Systematic Review Shows How to Maintain Sexual Desire in a Relationship

Authored by realclearscience.com and submitted by Wagamaga

Maintaining sexual desire – the drive to engage in sexual activity – between partners is often integral to a successful, long-term monogamous relationship, but frequently left unspoken is how difficult this can be.

Behind closed doors, counselors help couples deal with desire problems all the time, so it's high time to bring this discussion out into the open. A new systematic review published to The Journal of Sex Research does just that.

Eastern Kentucky University researchers Kristen Mark and Jullie Lasslo "systematically identified peer-reviewed, English-language articles that focused on the maintenance of sexual desire" in relationships. The duo's exhaustive search led them to 64 articles, from which they distilled several recommendations that can help couples keep desire alive for decades.

Keep Realistic Expectations. Understanding that desire and sexual frequency will increase and decrease depending upon life circumstances, health, and a host of other factors prevents the build-up of negative feelings that erode sexual desire completely.

Nurture Mutual Attraction. Studies show that partners must both feel attractive and be attracted to their significant others. This encompasses emotional and physical facets. Emotionally, confidence and attentiveness factor most into attraction. Proper diet and exercise, grooming, and clothing choices can foster physical attractiveness. Above all, communicate honestly about what you and your partner find attractive, as attraction differs for everyone.

Maintain Autonomy. Don't be "attached at the hip." Feel free to engage in social activities without your partner. Keep your own identity and nurture friendships outside of the relationship.

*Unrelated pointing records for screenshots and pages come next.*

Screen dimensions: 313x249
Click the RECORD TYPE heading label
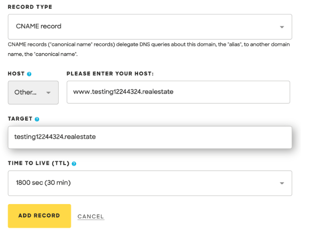tap(30, 7)
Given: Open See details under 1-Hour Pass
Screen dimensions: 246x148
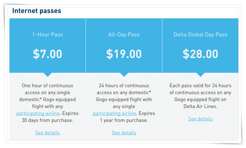Looking at the screenshot, I should point(47,133).
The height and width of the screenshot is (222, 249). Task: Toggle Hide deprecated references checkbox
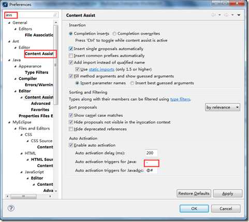point(71,129)

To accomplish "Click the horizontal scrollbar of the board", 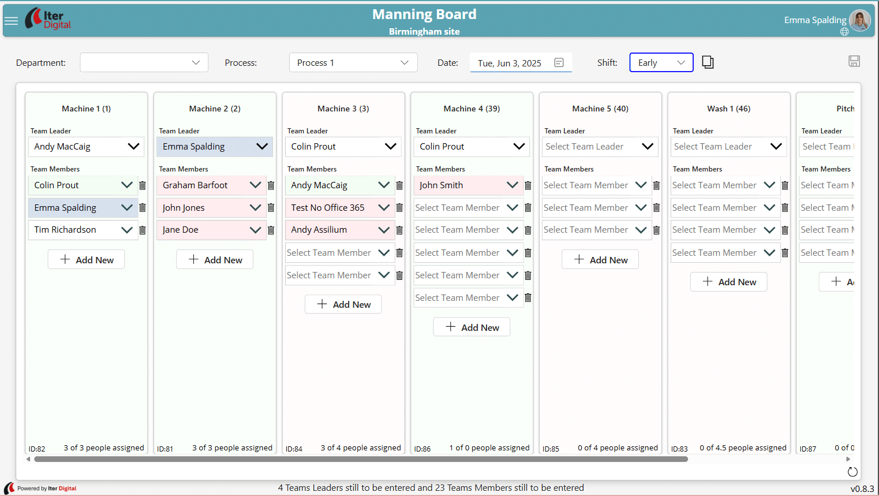I will [x=361, y=460].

Manage Stress and Fatigue. Get adequate sleep, exercise regularly, and maintain a healthy work-life balance. Sometimes, stress and fatigue cannot be avoided, so it's important to talk to your partner and be understanding of each other's situation.

Be Responsive to Your Partner. Invest in the emotional and physical relationship. Respond to your partner in a timely fashion and be attentive to their requests. When it comes to sex, put in effort for your partner. Sex columnist Dan Savage summarizes this with the acronym GGG, which stands for "good, giving, and game", meaning one should strive to be good in bed, giving "equal time and equal pleasure" to one's partner, and game "for anything – within reason".

Communicate. While really a no-brainer, communication, or rather, a lack thereof, underlies most relationship problems. Speaking openly and honestly with your partner about sexual wishes or problems is necessary to maintain desire.

Embrace Novelty. Studies consistently show that employing sex toys or trying something unexpected pays long-term dividends for desire. Somewhat counterintuitively, flirting harmlessly with others also boosts desire within a committed relationship.

Be Egalitarian. Studies show that sharing responsibilities like chores, childcare, and earning income is linked to higher levels of sexual desire.

Forget Cultural Expectations. In consensual sexual relationships, men are stereotyped as aggressors while women are seen as submissive. Studies have consistently shown that embracing such a closed mindset isn't good for anybody. Partners should take turns in different roles or simply do what feels comfortable regardless of cultural stereotypes.

The researchers note a few potential limitations of their review. First, the published literature on sexual desire often leaves out same-sex couples and neglects to mention subjects' race or ethnicity, so the results of the review mostly reflect the experiences of primarily white, heterosexual couples. Moreover, the sampled studies are heavily focused on long-term monogamous relationships, but relationships can take many other forms. Despite the drawbacks, the review offers a solid outline for many couples to keep sexual desire strong.*

"The decline of sexual desire over the course of long-term relationships is a common, but not necessary, part of long-term relationships," Mark and Lasslo conclude.

Source: Kristen P. Mark & Julie A. Lasslo (2018) Maintaining Sexual Desire in Long-Term Relationships: A Systematic Review and Conceptual Model, The Journal of Sex Research, DOI: 10.1080/00224499.2018.1437592

WolvWild on March 17th, 2018 at 17:33 UTC »

I think it's interesting that each person must themselves feel attractive. I suppose that manifests as a feeling of imbalance which causes problems?

hawkian on March 17th, 2018 at 17:30 UTC »

"Somewhat counterintuitively, flirting harmlessly with others also boosts desire within a committed relationship."

This point was sort of buried and not really expanded upon, but it's in there and interesting.

spanishfrogs on March 17th, 2018 at 16:12 UTC »

Too much cynicism here about the need for study with such "obvious findings".

I think this is a great study for many married couples to consider. It may sound obvious but, nonetheless, many people relax and let themselves go once they feel secure in their relationship. The thought process for some might be: "we're in love and happy with each other - this will continue indefinitely." But, as this study shows, sexual attractiveness might fade away and jeopardize the stability of their relationship.

Overall, this study can be a reminder for these people why it might be important to maintain the attractiveness they have now.